» YOUR TASK
Copy the data below, swapping "Filters link" for "Filters button" and keeping everything else the same. Omit the pictures from your copy.

» DATA LINES
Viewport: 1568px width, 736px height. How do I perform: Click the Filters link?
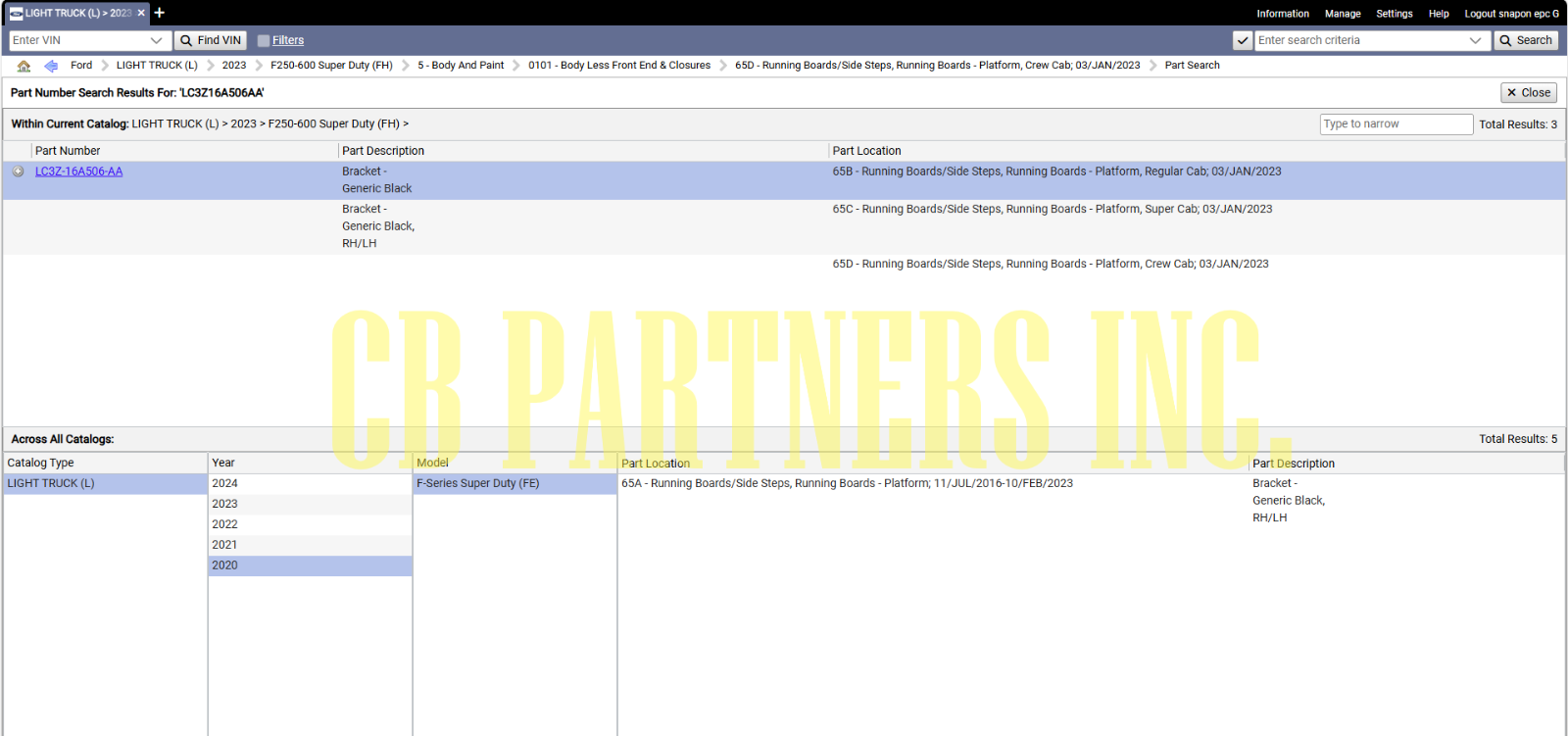tap(288, 40)
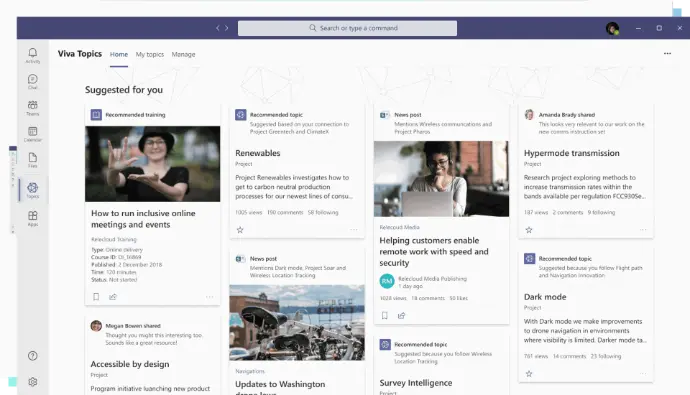This screenshot has height=395, width=690.
Task: Open the Survey Intelligence topic title
Action: pyautogui.click(x=416, y=383)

» TASK RESULT
Viewport: 1568px width, 736px height. How do I perform: Click the Filters button?
tap(288, 40)
This screenshot has height=395, width=690.
Task: Open the Survey Intelligence topic title
Action: pyautogui.click(x=416, y=383)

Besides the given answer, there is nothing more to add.